• What the task asks: Reproduce the records below word for word, leaving out the pictures.

[Excerpts from a dataset]
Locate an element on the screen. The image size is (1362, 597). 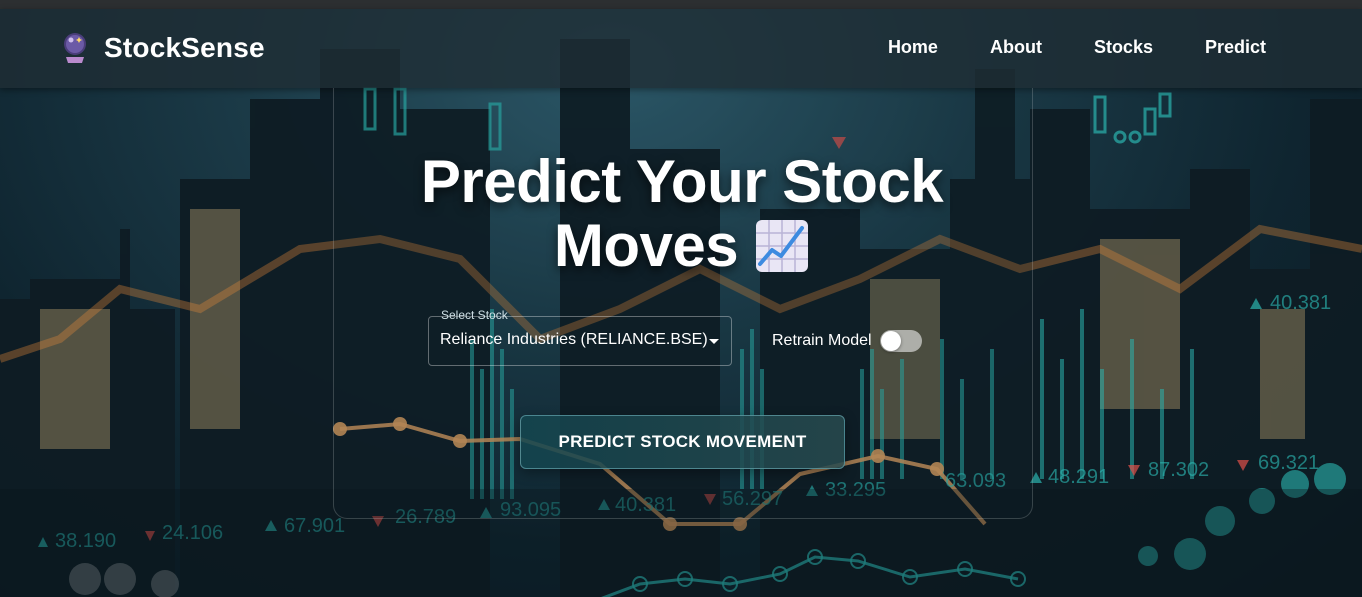
hero-title-line2: Moves is located at coordinates (646, 246).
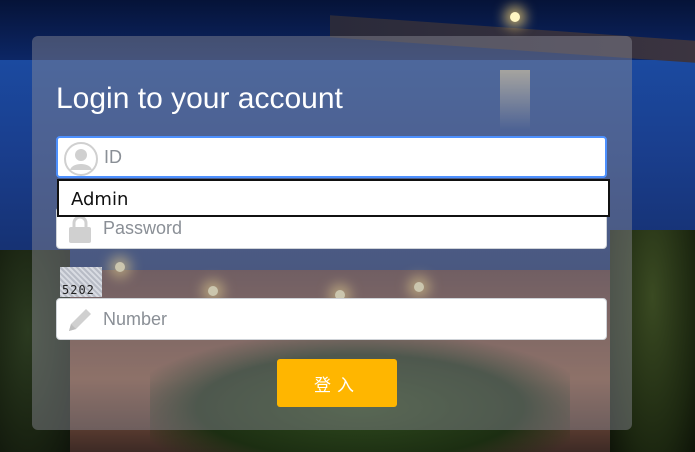 The width and height of the screenshot is (695, 452). What do you see at coordinates (80, 229) in the screenshot?
I see `lock-icon` at bounding box center [80, 229].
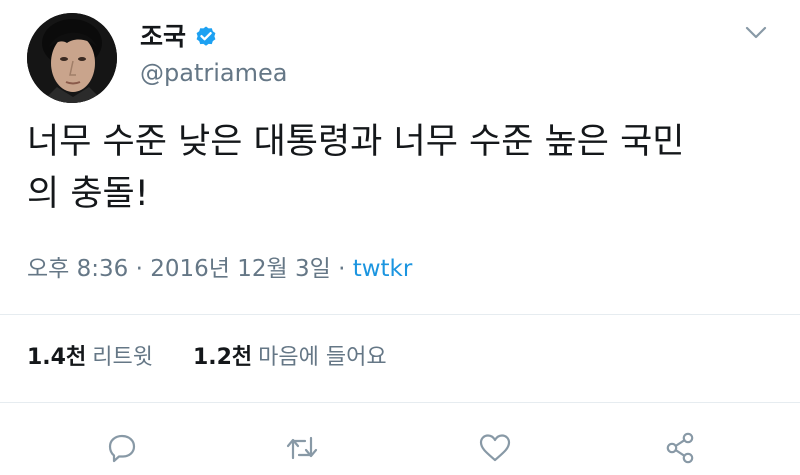  What do you see at coordinates (163, 37) in the screenshot?
I see `display-name: 조국` at bounding box center [163, 37].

• Your response:
Locate an element on the screen. The image size is (1362, 597). 
hero-title-line2: Moves is located at coordinates (646, 246).
 The width and height of the screenshot is (695, 452). What do you see at coordinates (80, 229) in the screenshot?
I see `lock-icon` at bounding box center [80, 229].
  What do you see at coordinates (163, 37) in the screenshot?
I see `display-name: 조국` at bounding box center [163, 37].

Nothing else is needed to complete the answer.